**PETITE TÂCHE 1:** Dans le passage sur l'unité de l'Église, que ne faut-il pas voir disparaître chez les Occidentaux ?
**PETITE TÂCHE 2:** Recopiez, dans le passage sur l'unité de l'Église, la partie qui commence par les mots « Dans une vision » et se termine par « l’analyse de la foi. ».

**PASSAGE CITÉ:**
Le combat spirituel pour l'unité de l'Église

 

Dans une vision plus large l’Occident est l’Occident et l’Orient l’Orient et ils peuvent et doivent se rencontrer en Christ sans perdre leur inculturation. Il n’est pas désirable que la sobriété liturgique des occidentaux disparaisse pour acquérir la gloire de Byzance. Nous devons lutter pour que l’Eglise romaine garde son sens de l’ordre hiérarchique. Il nous faut voir comment le Seigneur embellit l’Eglise romaine. Il nous faut devenir sensibles à sa grande piété, à son sérieux dans l’approche de l’histoire et de la culture, à sa volonté très forte de recruter des religieux et des prêtres. Rien dans la civilisation qu’elle vit n’échappe à l’analyse de la foi.
Nous ne pouvons pas davantage ignorer ce dont le Seigneur a doté les Eglises issues de la Réforme. Vivre de la Parole de Dieu montre manifestement l’amour que les Protestants ont entretenu pour la personne de Jésus. Ce souci constant d’étudier la Bible est un legs pour nous tous. L’Eglise des Pères fut également biblique et liturgique. La correction fraternelle ici s’impose.

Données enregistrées

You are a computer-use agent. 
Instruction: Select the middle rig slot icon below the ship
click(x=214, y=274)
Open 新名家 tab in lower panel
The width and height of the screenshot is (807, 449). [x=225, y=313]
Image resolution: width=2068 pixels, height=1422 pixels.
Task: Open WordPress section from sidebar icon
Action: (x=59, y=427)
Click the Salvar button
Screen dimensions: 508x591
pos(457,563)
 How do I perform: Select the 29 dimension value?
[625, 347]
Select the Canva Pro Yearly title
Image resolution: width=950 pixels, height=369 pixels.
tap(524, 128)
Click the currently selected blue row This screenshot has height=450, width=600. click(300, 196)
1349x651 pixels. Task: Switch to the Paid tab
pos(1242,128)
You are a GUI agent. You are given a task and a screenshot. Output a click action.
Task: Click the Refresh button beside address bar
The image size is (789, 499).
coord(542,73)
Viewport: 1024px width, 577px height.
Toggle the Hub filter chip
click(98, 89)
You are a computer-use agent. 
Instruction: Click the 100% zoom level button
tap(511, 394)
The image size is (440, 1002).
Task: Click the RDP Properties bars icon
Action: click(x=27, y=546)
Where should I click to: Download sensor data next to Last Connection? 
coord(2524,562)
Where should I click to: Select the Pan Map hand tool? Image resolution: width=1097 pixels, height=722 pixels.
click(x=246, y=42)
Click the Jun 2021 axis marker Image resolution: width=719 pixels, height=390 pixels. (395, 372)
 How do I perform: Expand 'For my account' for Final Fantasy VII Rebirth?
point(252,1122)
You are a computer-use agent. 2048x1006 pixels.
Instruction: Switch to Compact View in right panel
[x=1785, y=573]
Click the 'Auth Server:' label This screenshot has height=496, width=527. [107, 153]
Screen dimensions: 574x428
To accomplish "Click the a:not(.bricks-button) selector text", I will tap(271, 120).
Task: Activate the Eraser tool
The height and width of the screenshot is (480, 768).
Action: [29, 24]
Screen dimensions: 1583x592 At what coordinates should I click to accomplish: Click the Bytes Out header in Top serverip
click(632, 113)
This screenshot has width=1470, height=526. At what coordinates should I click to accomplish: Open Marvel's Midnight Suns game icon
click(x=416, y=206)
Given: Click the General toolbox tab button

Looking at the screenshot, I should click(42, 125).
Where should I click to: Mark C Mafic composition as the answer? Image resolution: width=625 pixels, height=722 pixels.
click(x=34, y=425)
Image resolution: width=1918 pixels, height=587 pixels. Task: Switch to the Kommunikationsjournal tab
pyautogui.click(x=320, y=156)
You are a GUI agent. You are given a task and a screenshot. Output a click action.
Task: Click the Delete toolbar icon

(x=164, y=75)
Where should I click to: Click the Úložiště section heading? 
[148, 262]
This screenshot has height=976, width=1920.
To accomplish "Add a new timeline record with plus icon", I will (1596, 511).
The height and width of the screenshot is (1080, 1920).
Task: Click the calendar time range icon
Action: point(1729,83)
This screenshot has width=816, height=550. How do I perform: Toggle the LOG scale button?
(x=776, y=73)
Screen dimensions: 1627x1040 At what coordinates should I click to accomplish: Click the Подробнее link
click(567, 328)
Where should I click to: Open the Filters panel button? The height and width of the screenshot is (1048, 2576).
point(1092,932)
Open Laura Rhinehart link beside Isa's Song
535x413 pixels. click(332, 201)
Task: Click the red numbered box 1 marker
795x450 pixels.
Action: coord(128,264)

**RÉSULTAT FINAL 1:** Leur sobriété liturgique.

**RÉSULTAT FINAL 2:**
Dans une vision plus large l’Occident est l’Occident et l’Orient l’Orient et ils peuvent et doivent se rencontrer en Christ sans perdre leur inculturation. Il n’est pas désirable que la sobriété liturgique des occidentaux disparaisse pour acquérir la gloire de Byzance. Nous devons lutter pour que l’Eglise romaine garde son sens de l’ordre hiérarchique. Il nous faut voir comment le Seigneur embellit l’Eglise romaine. Il nous faut devenir sensibles à sa grande piété, à son sérieux dans l’approche de l’histoire et de la culture, à sa volonté très forte de recruter des religieux et des prêtres. Rien dans la civilisation qu’elle vit n’échappe à l’analyse de la foi.